* To be done:
Retype every line of the records below precisely, with no changes.

* Records from a pointing dataset:
▼
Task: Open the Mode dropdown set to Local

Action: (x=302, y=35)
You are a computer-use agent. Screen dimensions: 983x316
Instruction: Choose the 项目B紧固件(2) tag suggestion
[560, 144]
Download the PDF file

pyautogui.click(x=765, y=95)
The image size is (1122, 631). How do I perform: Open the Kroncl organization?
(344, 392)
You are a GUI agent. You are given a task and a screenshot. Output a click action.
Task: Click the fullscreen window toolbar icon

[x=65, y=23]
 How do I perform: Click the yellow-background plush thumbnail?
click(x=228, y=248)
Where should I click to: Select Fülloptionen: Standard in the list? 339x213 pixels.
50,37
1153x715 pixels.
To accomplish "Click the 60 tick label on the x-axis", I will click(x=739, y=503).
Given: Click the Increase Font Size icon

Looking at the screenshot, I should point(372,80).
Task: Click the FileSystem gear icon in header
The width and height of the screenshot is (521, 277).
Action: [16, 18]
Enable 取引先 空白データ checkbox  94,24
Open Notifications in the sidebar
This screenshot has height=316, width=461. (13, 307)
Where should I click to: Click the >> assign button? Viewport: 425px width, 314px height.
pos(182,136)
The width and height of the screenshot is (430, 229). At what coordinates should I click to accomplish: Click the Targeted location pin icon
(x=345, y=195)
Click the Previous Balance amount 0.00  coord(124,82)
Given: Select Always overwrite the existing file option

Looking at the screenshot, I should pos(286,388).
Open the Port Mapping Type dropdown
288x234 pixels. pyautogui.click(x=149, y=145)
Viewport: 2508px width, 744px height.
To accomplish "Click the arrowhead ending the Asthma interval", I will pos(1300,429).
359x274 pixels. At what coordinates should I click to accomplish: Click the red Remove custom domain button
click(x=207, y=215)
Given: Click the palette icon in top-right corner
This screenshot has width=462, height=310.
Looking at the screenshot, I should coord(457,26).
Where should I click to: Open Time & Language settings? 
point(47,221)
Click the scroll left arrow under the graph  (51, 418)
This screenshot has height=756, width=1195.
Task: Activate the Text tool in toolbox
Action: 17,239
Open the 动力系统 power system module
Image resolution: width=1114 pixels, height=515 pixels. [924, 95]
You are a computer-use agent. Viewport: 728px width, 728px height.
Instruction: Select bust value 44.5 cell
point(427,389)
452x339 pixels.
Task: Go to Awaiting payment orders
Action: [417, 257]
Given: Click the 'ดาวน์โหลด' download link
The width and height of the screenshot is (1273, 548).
▲
* Correct answer:
Task: Open the Mode dropdown set to Local

Action: (x=302, y=35)
You are a computer-use agent. Screen dimensions: 983x316
Instruction: Choose the 项目B紧固件(2) tag suggestion
[560, 144]
Download the PDF file

pyautogui.click(x=765, y=95)
The image size is (1122, 631). How do I perform: Open the Kroncl organization?
(344, 392)
You are a GUI agent. You are given a task and a screenshot. Output a click action.
Task: Click the fullscreen window toolbar icon

[x=65, y=23]
 How do I perform: Click the yellow-background plush thumbnail?
click(x=228, y=248)
Where should I click to: Select Fülloptionen: Standard in the list? 339x213 pixels.
50,37
1153x715 pixels.
To accomplish "Click the 60 tick label on the x-axis", I will click(x=739, y=503).
Given: Click the Increase Font Size icon

Looking at the screenshot, I should point(372,80).
Task: Click the FileSystem gear icon in header
The width and height of the screenshot is (521, 277).
Action: [16, 18]
Enable 取引先 空白データ checkbox  94,24
Open Notifications in the sidebar
This screenshot has height=316, width=461. (13, 307)
Where should I click to: Click the >> assign button? Viewport: 425px width, 314px height.
pos(182,136)
The width and height of the screenshot is (430, 229). At what coordinates should I click to accomplish: Click the Targeted location pin icon
(x=345, y=195)
Click the Previous Balance amount 0.00  coord(124,82)
Given: Select Always overwrite the existing file option

Looking at the screenshot, I should pos(286,388).
Open the Port Mapping Type dropdown
288x234 pixels. pyautogui.click(x=149, y=145)
Viewport: 2508px width, 744px height.
To accomplish "Click the arrowhead ending the Asthma interval", I will pos(1300,429).
359x274 pixels. At what coordinates should I click to accomplish: Click the red Remove custom domain button
click(x=207, y=215)
Given: Click the palette icon in top-right corner
This screenshot has width=462, height=310.
Looking at the screenshot, I should coord(457,26).
Where should I click to: Open Time & Language settings? 
point(47,221)
Click the scroll left arrow under the graph  (51, 418)
This screenshot has height=756, width=1195.
Task: Activate the Text tool in toolbox
Action: 17,239
Open the 动力系统 power system module
Image resolution: width=1114 pixels, height=515 pixels. [924, 95]
You are a computer-use agent. Viewport: 728px width, 728px height.
Instruction: Select bust value 44.5 cell
point(427,389)
452x339 pixels.
Task: Go to Awaiting payment orders
Action: [417, 257]
Given: Click the 'ดาวน์โหลด' download link
The width and height of the screenshot is (1273, 548).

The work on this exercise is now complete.